Abstract
Background: Thrombosis patients are often evaluated for deficiency in protein C (PC, PROC), but the phenotype of PC deficiency remains poorly defined. Older studies are small and have relied on family-based or blood donor cohorts that are plagued by inherent residual biases and confounders. This work has generated widely discrepant effect size estimates for the venous thromboembolism (VTE) risk associated with PC deficiency and have not elucidated the role of PC deficiency in arterial thrombosis. Moreover, the relative prevalences and clinical impacts of quantitative (Type I) and qualitative (Type II) PC deficiency has never been studied at scale.
Methods: We analyzed paired genomic and phenotypic data from the UK Biobank (UKB, N=454,209) and NIH All of Us (AoU, N=204,006) biorepositories. Rare (minor allele frequency ≤0.1%) germline coding variants in PROC were each assigned an AlphaMissense score (AMS) between 0.0 and 1.0, with higher scores reflecting greater predicted likelihood of damage to protein function. AlphaMissense has designated AMS ≥0.564 as the cutoff for predicted deleterious variants, high-confidence loss-of-function variants (nonsense, essential splice site, or frameshift mutations) are assigned an AMS of 1.0. We interrogated the relationship between PROC variant carrier status and risk of thrombosis using Firth's logistic regression modeling followed by trans-cohort random effects meta-analysis. Additionally, circulating protein C antigen levels were measured in 44,567 UKB participants (Olink® Explore 3072).
Results: We identified 406 carriers of 101 unique coding variants (AMS ≥0.564) in PROC (99.9% heterozygous). Protein C antigen levels were significantly lower in variant carriers compared to non-carriers (P<0.0001). Variant carrier status was significantly associated with VTE at both AMS ≥0.564 (OR=4.86, 95% CI: 3.71-6.36, P<0.0001) and AMS=1.0 (OR=11.24, 95% CI: 5.60-22.56, P<0.0001). Increasing AMS cutoffs corresponded to higher VTE risk, reflecting a stronger biological impact from variants more likely to impair protein C function. Adjustment for VTE polygenic risk score and factor V Leiden and prothrombin gene mutation G20210A carrier status did not significantly change our findings, indicating that rare germline variants in PROC operate independently of common inherited risk factors for VTE. PROC variant carriers did not experience significantly increased risk for any of the arterial thrombosis phenotypes evaluated (myocardial infarction, non-cardioembolic ischemic stroke, and peripheral artery disease). UKB participants with plasma protein C levels <60% had increased VTE risk (OR=1.976, 95% CI: 1.278-2.922, p=0.003), but this effect was no longer significant when variant carriers were excluded from the analysis (OR=1.573, 95% CI: 0.929-2.491, p=0.089). We next assessed deleterious PROC variants based on their functional mechanism as reported in the literature. Prior consensus holds that Type I inherited PC deficiency is far more common than Type II (roughly 85% Type I vs. 15% Type II), but this conclusion has never been tested at the level of germline genetics or on a large scale in the general population. Across both biorepository datasets, we identified 1,705 carriers of a previously described PROC variant. Unexpectedly, we found that reported type II variants were collectively far more prevalent (60.5%, 1,031/1,705) than type I (39.5%, 674/1,705). Despite their differing mechanisms, variants of each type appeared to confer increased VTE risk when grouped and evaluated together: Type I (OR=3.49, 95% CI: 2.76-4.45, P<0.0001) and Type II (OR=2.38, 95% CI: 1.92-2.94, P<0.0001). This finding suggests that the majority of Type II carriers express a low-penetrance phenotype that may go undetected and/or that annotation for a substantial number of previously reported Type II variants is inaccurate.
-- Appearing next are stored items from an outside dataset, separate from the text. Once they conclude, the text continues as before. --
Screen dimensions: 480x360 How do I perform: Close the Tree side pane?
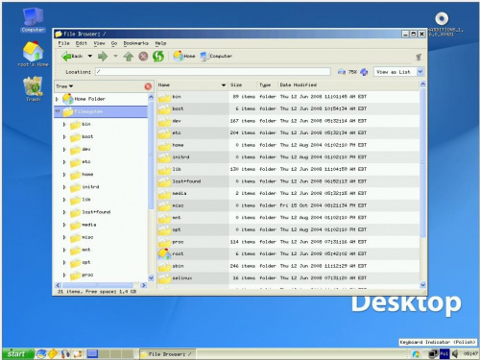[x=148, y=86]
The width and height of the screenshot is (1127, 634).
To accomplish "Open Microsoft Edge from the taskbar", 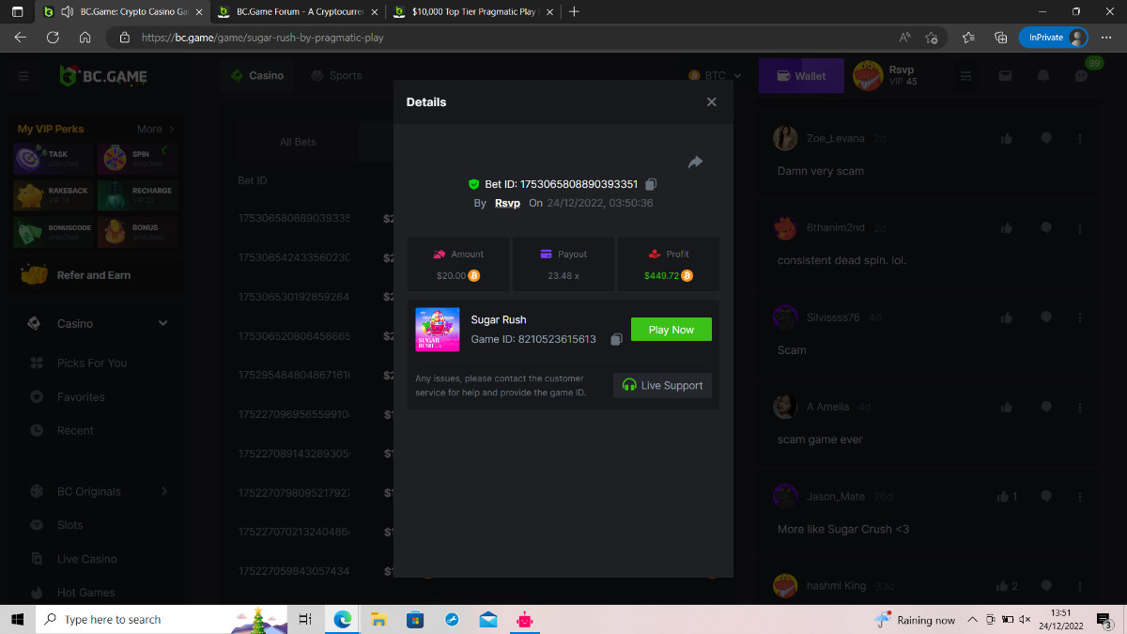I will point(342,619).
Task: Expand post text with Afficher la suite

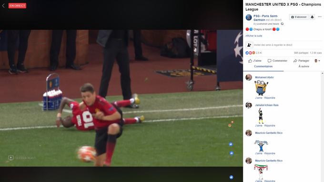Action: 254,36
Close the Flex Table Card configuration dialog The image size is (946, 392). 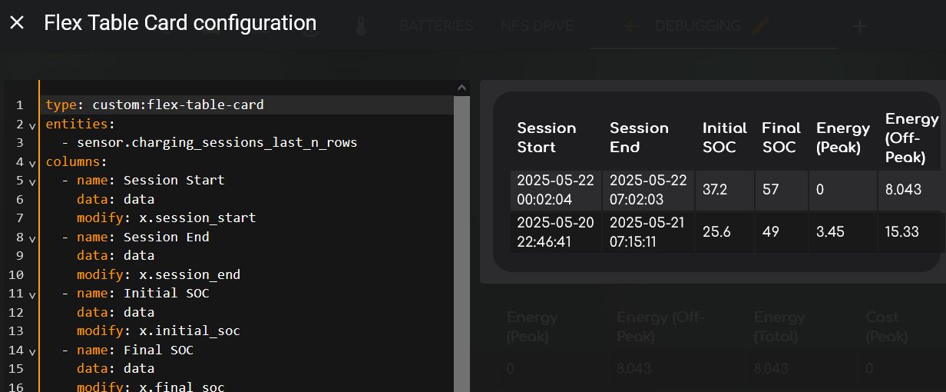(17, 23)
Conclusions: Genetically-defined PC deficiency is significantly associated with increased risk of venous but not arterial thrombosis. Carriers of high-confidence loss-of-function PROC variants (AMS=1.0) constitute a separate, higher-risk category. Challenging prior dogma, we found that Type II PROC variants are far more common than Type I variants in the general population. Spot plasma PC levels in the absence of a deleterious PROC variant weakly predict VTE risk, suggesting that genetic testing is of value in at least some individuals.